Hi friends,
I have downloaded DNA Microarray data from NCBI. Data contains both control samples and affected samples for all genes. I want to perform downstream analysis like clustering, classification. I know that some preprocessing steps like normalization, log2 transformation and differential expressed genes selection are necessary before performing clustering or classification.
But I am unsure about the exact order of such preprocessing steps although I know that normalization is performed before log2 transformation. Please let me know the following things:
1) Whether preprocessing steps normalization and then log2 transformation needs to be done before differential expressed genes selection and differential expressed genes selection needs to be done using modified normalized and log2-ed data?

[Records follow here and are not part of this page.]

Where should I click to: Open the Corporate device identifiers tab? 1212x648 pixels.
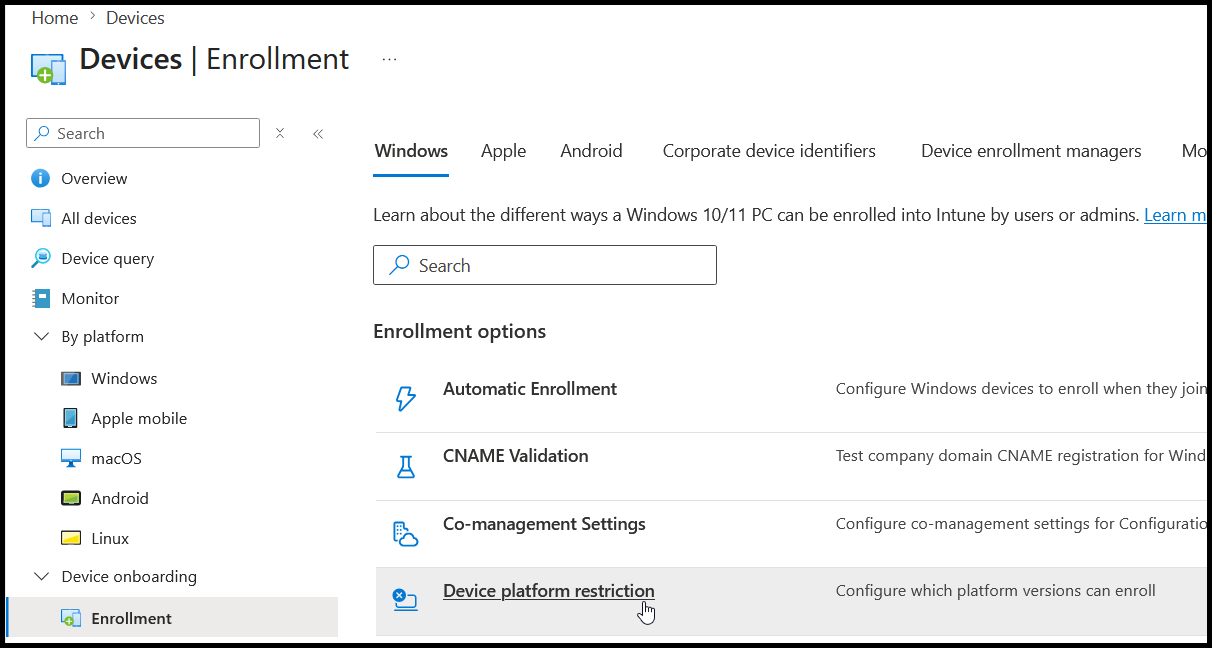tap(769, 151)
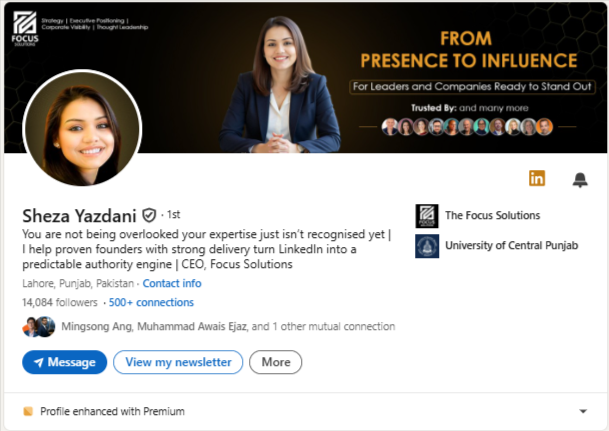Screen dimensions: 609x431
Task: Click the circular profile photo
Action: (82, 128)
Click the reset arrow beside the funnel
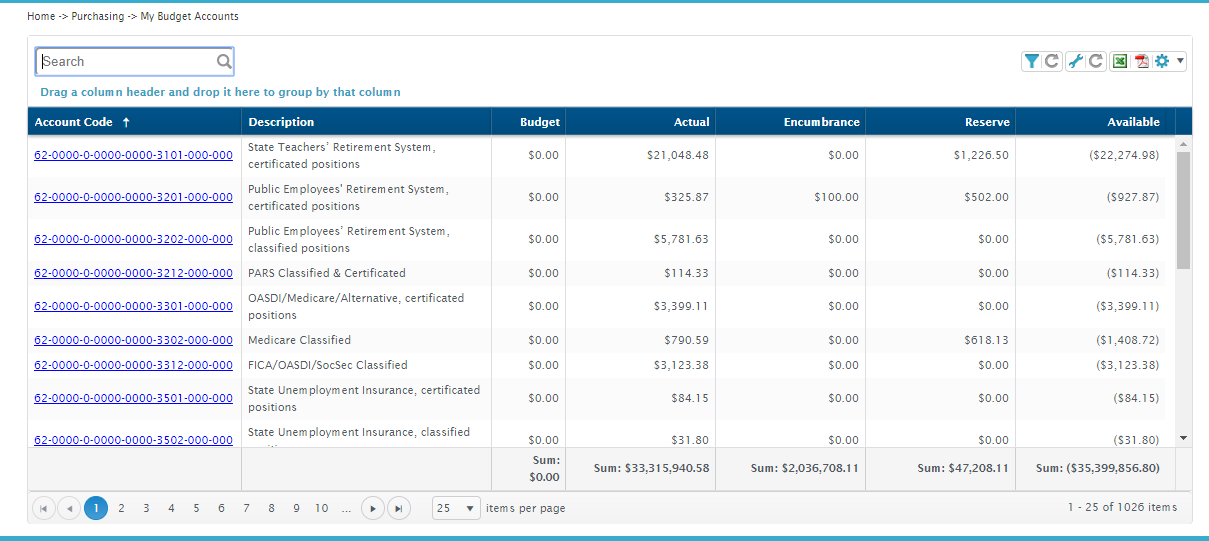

2) In case of RNASeq data, I learned that differential expression analysis is done using un-normalized and un-logged count data as the statistical model is most powerful when applied to un-normalized counts. Then whether we can also select differentially expressed genes from microarray data without performing normalization and log2 transformation? Please note that I will use SAM or Limma for selecting differentially expressed genes from microarray data.
3) Are there any other preprocessing or quality control steps necessary before clustering? If so please mention their exact order.
Thanks in advance.
See this end-to-end workflow.
Thanks a lot. Now I have understood, there are a lot more preprocessing steps which I have to carry out before we can apply limma for differentially expressed genes. And limma can be applied with the final preprocessed data only. But can you please tell me why it is different from RNASeq? I mean why limma should be applied using final preprocessed data in case of microarray whereas in case of RNASeq, DESeq2 should be applied with raw count data without normalization and log2?
some packages like
gcrma
take care of normalization and log transformation. You can refer here- http://www.bioconductor.org/packages/release/bioc/html/gcrma.htmlThen you can use these value to perform DE analysis using
limma
Thanks a lot for your response and referred package.